La sua esplosione, avvenuta intorno alle 3 di notte, arrecò danni non solo all’attività ma anche agli arredi interni, ai veicoli parcheggiati in strada e alle abitazioni limitrofe. Quel gesto serviva - secondo le accuse che dovranno essere vagliate dal gup in udienza preliminare - a costringere la figlia della titolare del negozio a rinunciare al pagamento di una serie di debiti accumulati per l’acquisto di droga. La donna, T.C., era nota agli inquirenti essendo stata anch’ella coinvolta in inchieste per spaccio di stupefacenti. Poche ore prima, un sequestro di droga indirizzò i carabinieri su quella che poteva sembrare una possibile ritorsione o un messaggio intimidatorio nei riguardi della donna.

Oltre ad annotazioni di polizia giudiziaria, verbali di sommarie informazioni, rilievi fotografici, tabulati telefonici ed intercettazioni, furono due ulteriori elementi a permettere alla Dda di ricostruire quanto accaduto. 

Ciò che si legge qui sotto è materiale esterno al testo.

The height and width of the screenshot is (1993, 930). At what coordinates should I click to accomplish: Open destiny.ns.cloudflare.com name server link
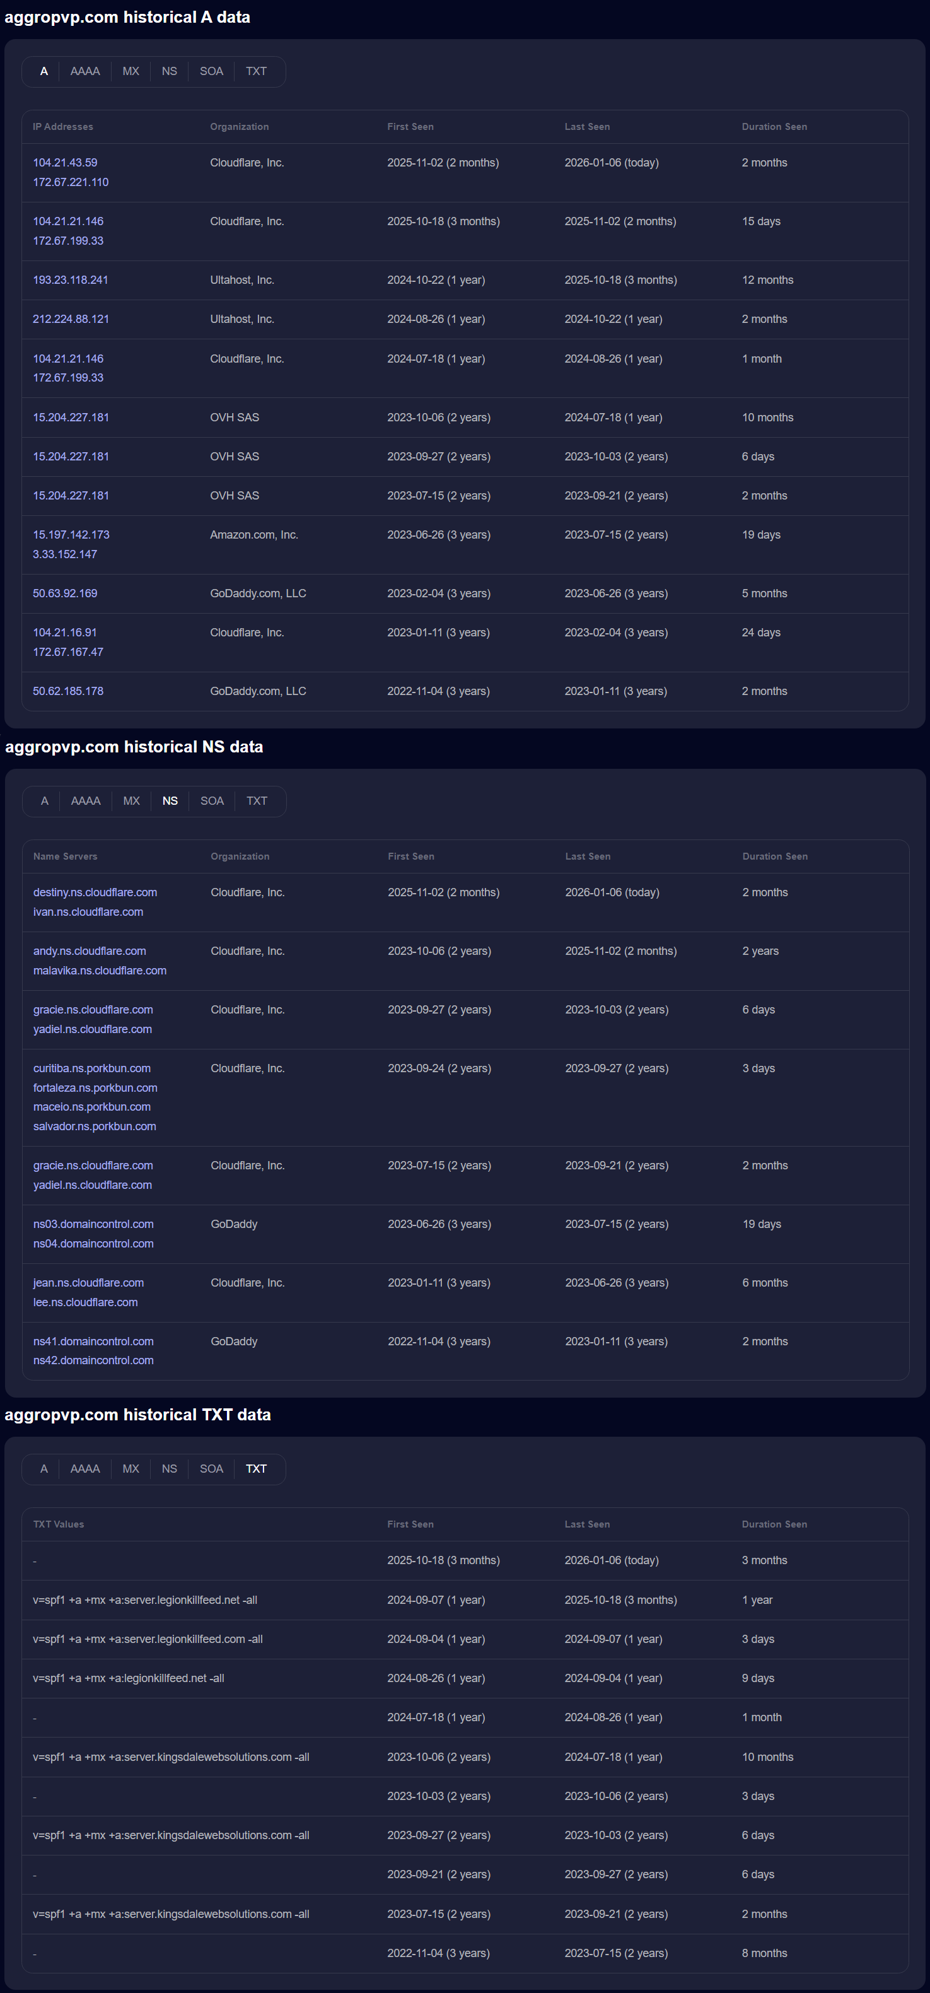coord(95,892)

In primis la visione dei sistemi di videosorveglianza, dai quali i carabinieri riuscirono a dare un volto ad una parte degli indagati. A seguire, il contenuto di una telefonata, nelle quale si sarebbe intuito come vi fossero proprio alcuni degli attuali indiziati nell’esplosione di quella bomba, all’esterno del negozio. Il fascicolo d’indagine passò velocemente alla Dda di Salerno, dopo i primi accertamenti svolti dalla procura di Nocera Inferiore. La droga, insieme ai precedenti di alcuni degli indagati, così come le modalità che accompagnarono l’esplosione dell’ordigno - «tipica dell’agire mafioso» - portò il caso nelle competenze dell’Antimafia. Per i quattro, dopo la conclusione dell’indagine, vi è ora la fissazione dell’udienza preliminare. In quella sede gli imputati potranno difendersi dalle accuse mosse, chiedendo anche un rito alternativo.